Fri Dec 29 08:23:46 EST 2006

On Thursday 28 December 2006 21:44, Benjamin Herrenschmidt wrote:
> > One model that you could use is to have a statically allocated buffer
> > for addresses of incoming data on each side. In pseudocode:
>
> I'm not 100% sure but your example seems to be overlooking some ordering
> issues.

it definitely is. it was meant more as pseudocode than something you
could plug into a driver.

> The ideal solution (almost no barriers needed) is something around the
> lines of what TG3 does.
>
> The rx and tx path are of course completely separate. Then, you have the
> descriptor array, and a pair of separate shared memory areas per ring. a
> pair because you really want to separate things written by the host from
> things written by the cell.
>
> When transfering in direction A -> B, the emitter (A) checks for room by
> checking the ring tail in the message area for (B -> A) for room (it
> knows the ring head, as it's the sole manipulator for it, it's in (A ->
> B) message area.
>
> It then writes packets, updates descriptors, and then (with proper
> wmb()'s to make sure things happen in order), update the ring head.
>
> The receiver checks the ring head, compares it to the ring tail and
> consume data when appropriate.

I thought that was about what my example tries to do, but you seem
to ignore the problem that you can't have real shared memory here,
only DMA transfers.

In the data structure I laid out (you'd have one per direction),
there are distinct variables that are written only by the emitter
or by the receiver and only read by the other side. Of course,
these should stay in separate cache lines in each coherency
domain.

I guess one point you made that could simplify the scheme is that
the message area should not be separated per direction but depending
on who is writing into it. If you only do DMA reads and write into
local buffers, that should further simplify the model.

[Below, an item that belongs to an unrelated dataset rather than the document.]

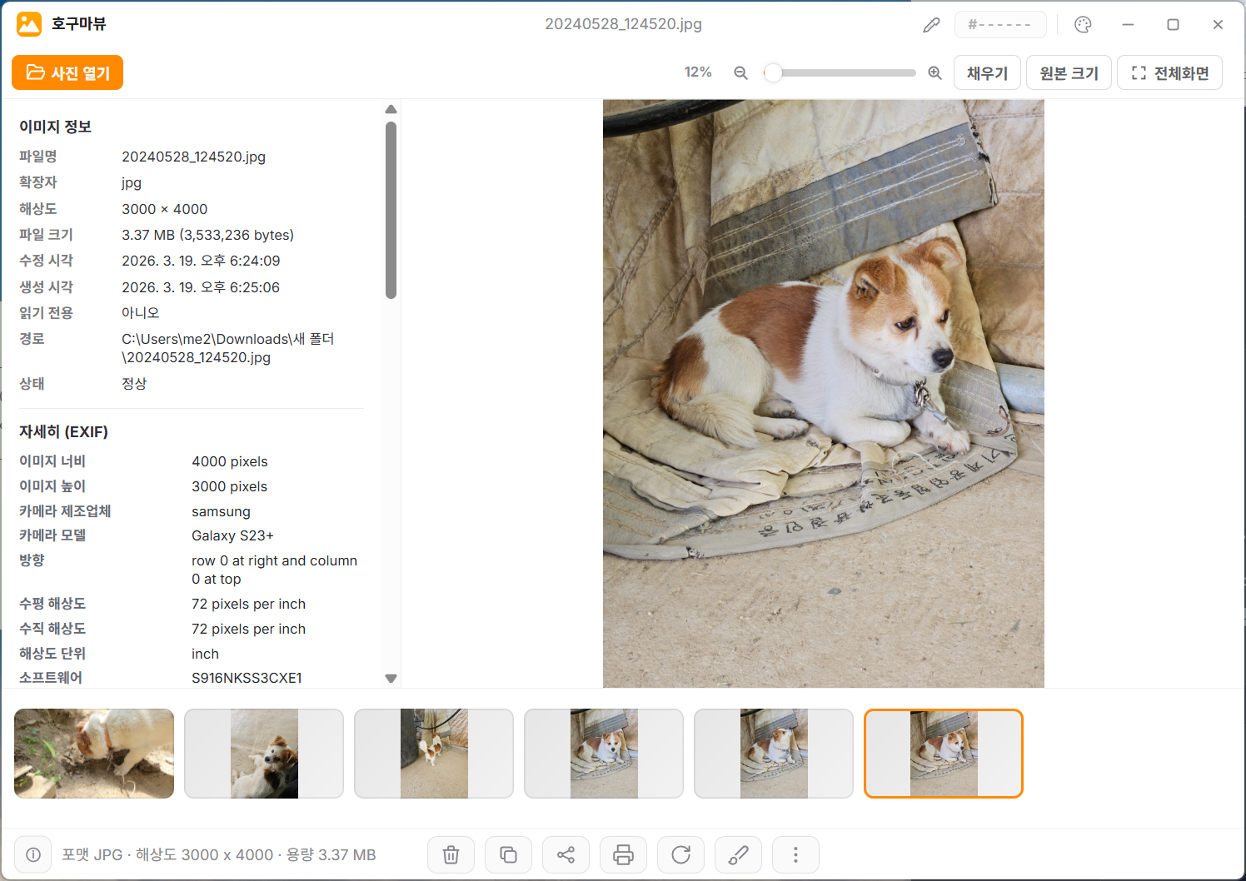Enter fullscreen with 전체화면 button
The width and height of the screenshot is (1246, 881).
pos(1169,73)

> That works fine for lock-less and almost barrier-less NAPI poll(). In
> addition, you can add a mecanism to trigger interrupts (based on
> threshold, or a "I want an IRQ" bit somewhere or whatever), in which
> case the ISR needs to perform an MMIO read on the host end to flush
> store buffers, and then schedules a NAPI poll.

right, except that we don't have an MMIO read here at all, it's always
a DMA transfer between the two memory domains.

	Arnd <><